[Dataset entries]
- Opening Delimiter -

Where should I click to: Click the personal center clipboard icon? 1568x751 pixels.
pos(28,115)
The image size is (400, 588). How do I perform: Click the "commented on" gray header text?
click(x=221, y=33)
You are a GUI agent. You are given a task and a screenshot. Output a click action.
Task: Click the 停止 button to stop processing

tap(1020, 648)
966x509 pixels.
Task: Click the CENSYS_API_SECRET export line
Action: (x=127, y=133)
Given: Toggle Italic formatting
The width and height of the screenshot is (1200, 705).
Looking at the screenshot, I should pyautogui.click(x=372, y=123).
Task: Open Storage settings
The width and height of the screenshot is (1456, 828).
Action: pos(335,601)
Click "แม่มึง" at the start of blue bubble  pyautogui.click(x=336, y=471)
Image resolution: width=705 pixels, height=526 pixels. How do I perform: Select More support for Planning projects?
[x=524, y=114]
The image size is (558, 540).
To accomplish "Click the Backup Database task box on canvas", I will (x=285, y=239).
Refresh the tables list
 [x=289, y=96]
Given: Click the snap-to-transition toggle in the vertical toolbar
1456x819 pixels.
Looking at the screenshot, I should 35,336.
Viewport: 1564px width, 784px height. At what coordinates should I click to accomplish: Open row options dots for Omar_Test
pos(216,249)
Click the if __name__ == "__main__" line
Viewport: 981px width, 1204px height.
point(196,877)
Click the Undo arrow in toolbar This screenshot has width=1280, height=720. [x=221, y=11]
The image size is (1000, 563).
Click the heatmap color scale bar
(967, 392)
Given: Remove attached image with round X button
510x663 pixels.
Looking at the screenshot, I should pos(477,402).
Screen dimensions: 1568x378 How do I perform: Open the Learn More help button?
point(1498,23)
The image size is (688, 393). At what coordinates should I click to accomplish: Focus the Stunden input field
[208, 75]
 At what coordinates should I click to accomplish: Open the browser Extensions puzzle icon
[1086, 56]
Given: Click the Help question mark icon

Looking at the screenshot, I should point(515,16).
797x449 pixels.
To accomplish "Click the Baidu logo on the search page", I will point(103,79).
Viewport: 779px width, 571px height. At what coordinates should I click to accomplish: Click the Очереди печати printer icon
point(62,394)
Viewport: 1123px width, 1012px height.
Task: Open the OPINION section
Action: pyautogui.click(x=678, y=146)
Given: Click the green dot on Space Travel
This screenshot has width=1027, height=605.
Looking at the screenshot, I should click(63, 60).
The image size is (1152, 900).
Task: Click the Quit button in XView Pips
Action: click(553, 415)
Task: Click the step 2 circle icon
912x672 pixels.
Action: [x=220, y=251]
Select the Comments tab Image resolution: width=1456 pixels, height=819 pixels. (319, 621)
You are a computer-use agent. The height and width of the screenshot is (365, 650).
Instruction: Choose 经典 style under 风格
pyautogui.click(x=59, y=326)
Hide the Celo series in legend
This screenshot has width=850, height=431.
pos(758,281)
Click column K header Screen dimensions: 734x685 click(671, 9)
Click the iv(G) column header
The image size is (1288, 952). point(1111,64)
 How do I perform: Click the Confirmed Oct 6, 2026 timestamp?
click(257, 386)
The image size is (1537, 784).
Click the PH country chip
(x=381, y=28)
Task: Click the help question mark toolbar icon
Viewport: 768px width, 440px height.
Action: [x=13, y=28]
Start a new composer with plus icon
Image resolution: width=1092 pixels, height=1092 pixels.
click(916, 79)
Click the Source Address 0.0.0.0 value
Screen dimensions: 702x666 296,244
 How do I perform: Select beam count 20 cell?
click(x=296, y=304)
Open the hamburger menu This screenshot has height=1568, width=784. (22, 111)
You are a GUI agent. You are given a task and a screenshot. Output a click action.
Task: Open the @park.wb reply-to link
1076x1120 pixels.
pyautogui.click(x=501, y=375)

- Closing Delimiter -

* _Goal of the exercise_
Give back only the lines from the one containing "Image resolution: width=1092" through the final line of the entries above, exactly as written, both included.

* _Solution for this problem_
Image resolution: width=1092 pixels, height=1092 pixels.
click(916, 79)
Click the Source Address 0.0.0.0 value
Screen dimensions: 702x666 296,244
 How do I perform: Select beam count 20 cell?
click(x=296, y=304)
Open the hamburger menu This screenshot has height=1568, width=784. (22, 111)
You are a GUI agent. You are given a task and a screenshot. Output a click action.
Task: Open the @park.wb reply-to link
1076x1120 pixels.
pyautogui.click(x=501, y=375)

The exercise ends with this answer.